FIG. 5 is an explanatory diagram showing a state in which a plurality of cars C are connected so as to form a line from an off-line boarding area A to a hoistway H;

FIG. 6 is an explanatory view showing an off-line boarding / alighting area A provided on the lobby floor of a building as an example.

FIG. 7 is an explanatory view showing a high-rise building to which the ropeless elevator apparatus of the present invention is applied.

FIG. 8 is a perspective view showing a known linear motor type self-propelled elevator device.

FIG. 9 is a perspective view showing a known linear motor type self-propelled elevator device.

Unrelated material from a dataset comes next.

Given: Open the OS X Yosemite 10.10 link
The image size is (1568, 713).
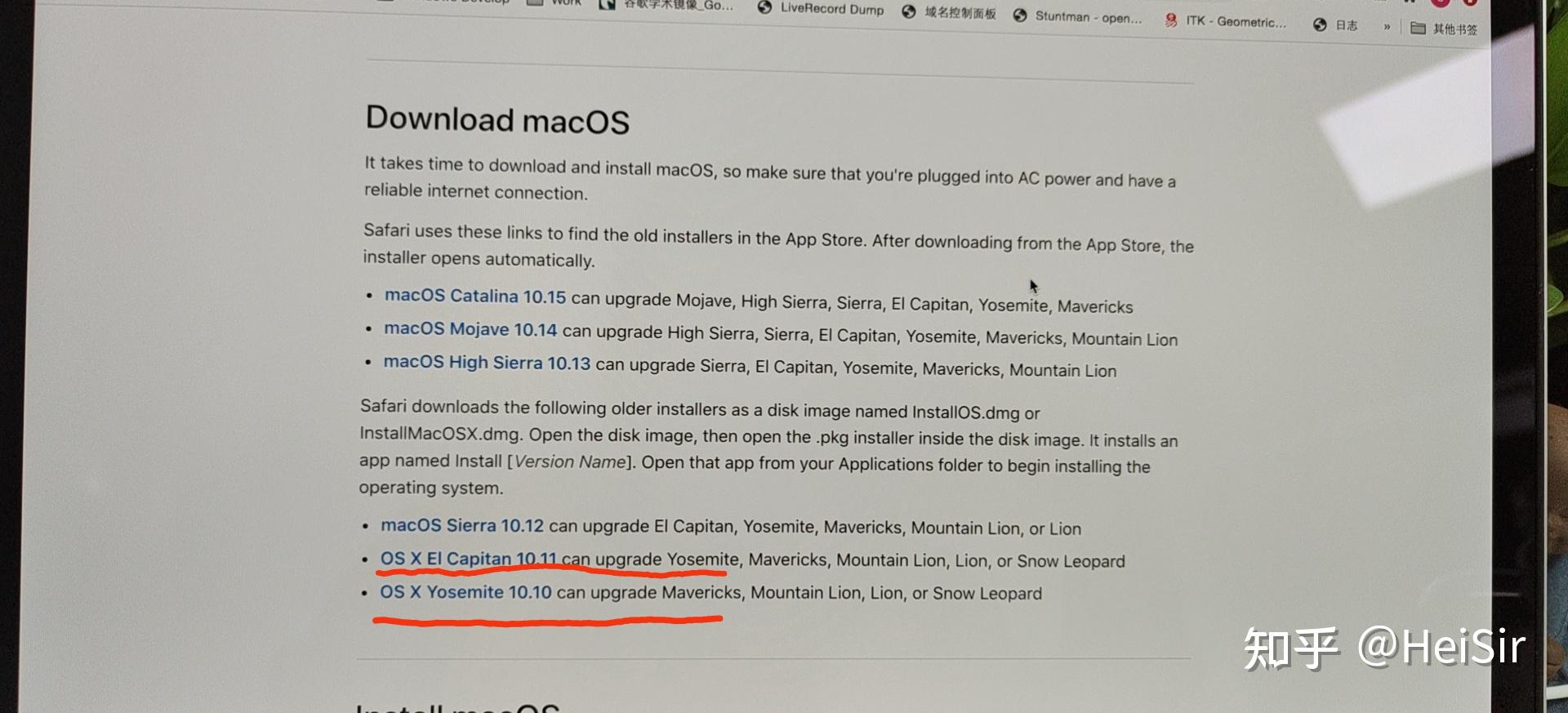Looking at the screenshot, I should 466,591.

FIG. 10 is a schematic side view of a car C equipped with a linear motor for moving in a horizontal direction.

[Explanation of symbols]

 C: Basket H: Hoistway A: Boarding area T: Basket row 1-4: Station

 ──────────────────────────────────────────────────続 き Continued on the front page (72) Inventor Richard E. Perugy United States, Connecticut, Glastonbury, Harlebert Street 153 (72) Inventor David W. Wright. Barrett United States, Connecticut, East Heartland, Per Road 29 (72) Inventor Osamu Kobayashi 5-53-2 Chiyoda, Yotsukaido-shi, Chiba (72) Inventor Masashi Kawaharazaki 2-2-1-202, Akitsu, Narashino-shi, Chiba ) Inventor Keiichiro Nakai 61-5 Shimowada, Shichiho-cho, Otsuki City, Yamanashi Prefecture (72) Inventor Robin Mihekun Miller United States of America, Connecticut, Elinton, Burbank Road 108 (72) Inventor Richard Asarabowski United States of America, Connecticut, Vernon , Vernon Avenue 306

Claims (4)

[Claims] 1. A first stop where a relatively low floor is a stop destination.
A second self-propelled elevator car having a relatively high floor as a stop destination, wherein the second car precedes the first car. A method for controlling a ropeless elevator, comprising placing a row in a hoistway. 2. The control method according to claim 1, wherein the first car and the second car are connected to each other. 3. The method according to claim 2, wherein the connection between the first car and the second car is performed by an electromagnetic connection means. 4. A first and second building each having a building having a hoistway reaching the top floor, and a control device having an instruction to send a car to the hoistway in response to a command signal and an instruction to send a destination signal. The elevator car without the rope, the command to receive the destination signal, and the destination signal corresponding to the top floor from the first car, the first car, the second car A group management control device having a command to instruct to enter the hoistway in advance.